Abstract
The principal objective of the research was to model the outflow results of
multiple tracer outflow dilution (M.T.O.D.) techniques from the canine tibia so as
to obtain a more precise understanding of the physiological mechanisms
underlying mineral exchange in bone. To date, M.T.O.D. techniques have been
performed on the tibiae of greyhound dogs but the subsequent outflow results
have produced information mainly at the capillary level for the diffusible tracers
concerned such as capillary permeability-surface area PSC products from the
widely used Crone-Renkin formulation. Back diffusion and heterogeneous
capillary flow rates lacking from the formulation, however, have impaired the
accuracy of PS(C).
Outflow results from two series of previously performed M.T.O.D. experiments
were modelled. In the first experimental series, outflow results from the
ipsilateral femoral vein concerning l25l-albumin reference and 85Sr (Ca
analogue), 86Rb (K analogue) diffusible tracers were used ; the tracers having
being injected into the tibial nutrient arteries. In the second experimental
series, 125l-albumin and 85Sr outflow results were used from
parathyroidectomised dogs in which both tracers had been injected together
before and after a dose of 0.0005 mg bovine parathyroid hormone (PTH).

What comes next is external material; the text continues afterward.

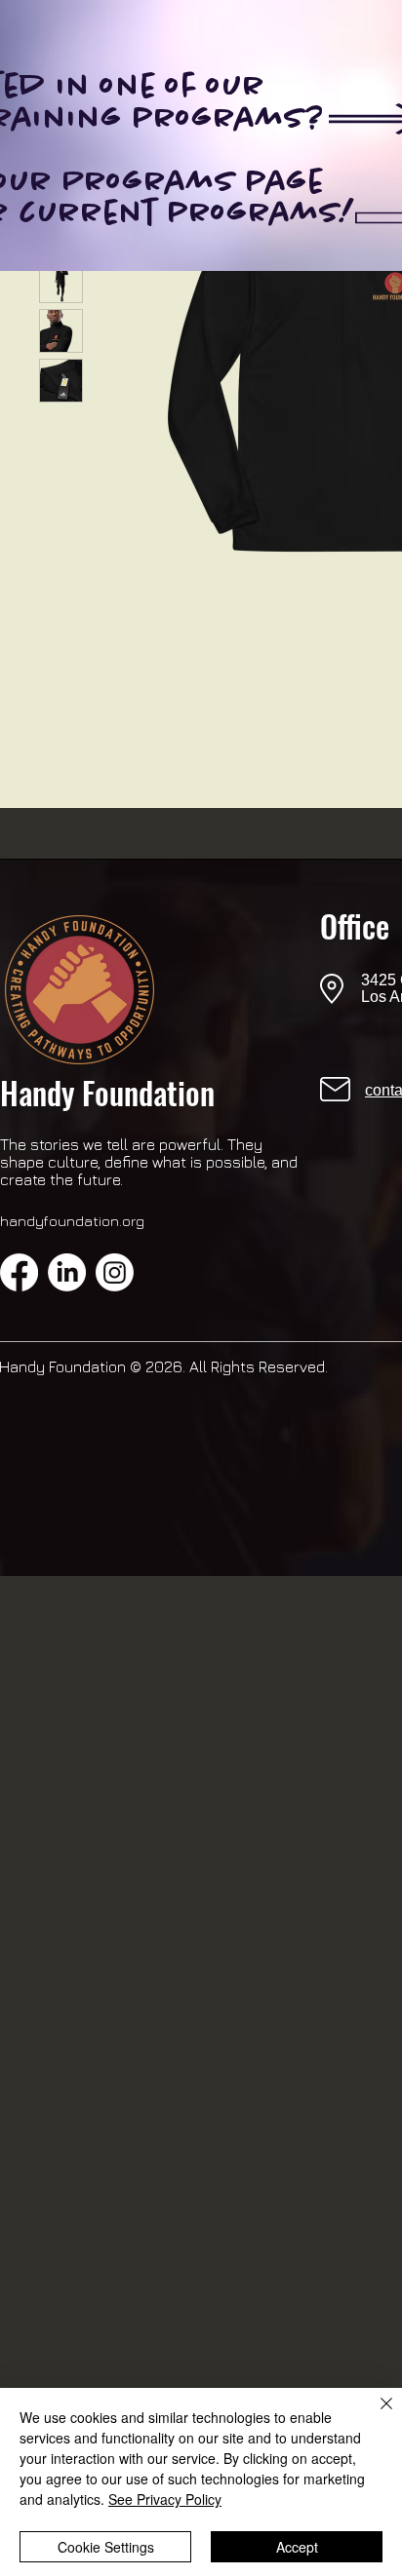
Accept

The problem of back diffusion was alleviated by optimising a homogeneous
flow model to M.T.O.D. data. The model produced informative parameter
estimates for 85Sr and 86Rb concerning fluid spaces and associated boundaries
in Haversian systems largely comprising the diaphyseal cortex. Exchange was
assumed to take place there by virtue of injecting the tracers into the tibial
nutrient artery.
Blood flow rates, known to be influential in governing the extent of tracer
exchange in the diaphysis, were investigated using the microsphere technique.

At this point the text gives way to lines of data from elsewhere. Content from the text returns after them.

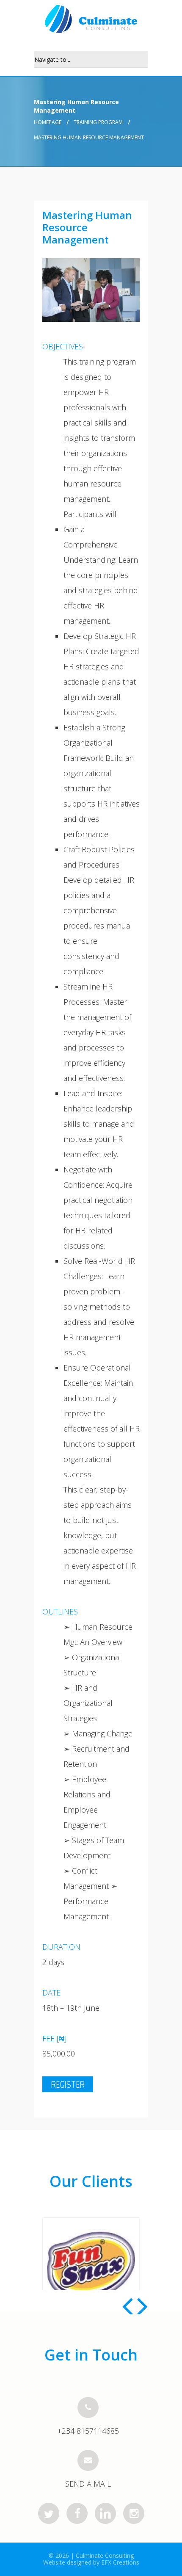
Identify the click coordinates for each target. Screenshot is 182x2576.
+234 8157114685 (88, 2431)
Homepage (47, 122)
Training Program (98, 122)
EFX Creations (120, 2562)
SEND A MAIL (88, 2484)
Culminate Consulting (105, 2555)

Flow rate heterogeneity was found to be substantial, as adjudged by
distributions of relative deposition densities of microspheres in 40 pieces of
cortex and 10 marrow samples in 6 tibiae. For the cortex, the distributions
were positively skewed with a relative dispersion of around 40%. Additional
work involving light microscopy suggested that the distribution of cortical flow
rates were not attributable to particular changes in capillary density, which
were relatively uniform at 2682 + 510 capillaries/cm2 (4 tibiae ; 240
observations).
The findings concerning flow rate heterogeneity, together with the deduction
that the cortex and marrow respectively received 65% and 35% of tibial
nutrient artery flow, prompted the development of a parallel multicapillary
model in which 4 capillary systems were alloted to the cortex and 1 such
system to the marrow. Input to the model was a suitable form of the
reference tracer outflow profile which describes the large vessel transport
behaviour assumed identical for all tracers concerned. Parameter estimates
(mean + s.d.) found by optimisation for 85Sr and 86Rb (n=6) were PSC = 0.045 +
0.021 and 0.047 + 0.022 ml/s respectively. Apparent volumes of distribution
(n=5) for the interstitial fluid were 0.90 + 0.36 (85Sr) and 0.69 + 0.22 ml of
diaphysis (86Rb).
Additional studies involving gamma variates showed that model inputs were
robust in terms of varying degrees of large vessel dispersion. Furthermore,
simulation studies involving the effect of asymmetric transport on the resulting
parameter estimates in the context of modelling the PTH data provided
speculative evidence for the concept of a bone-lining cell membrane
controlling uptake to bone surfaces.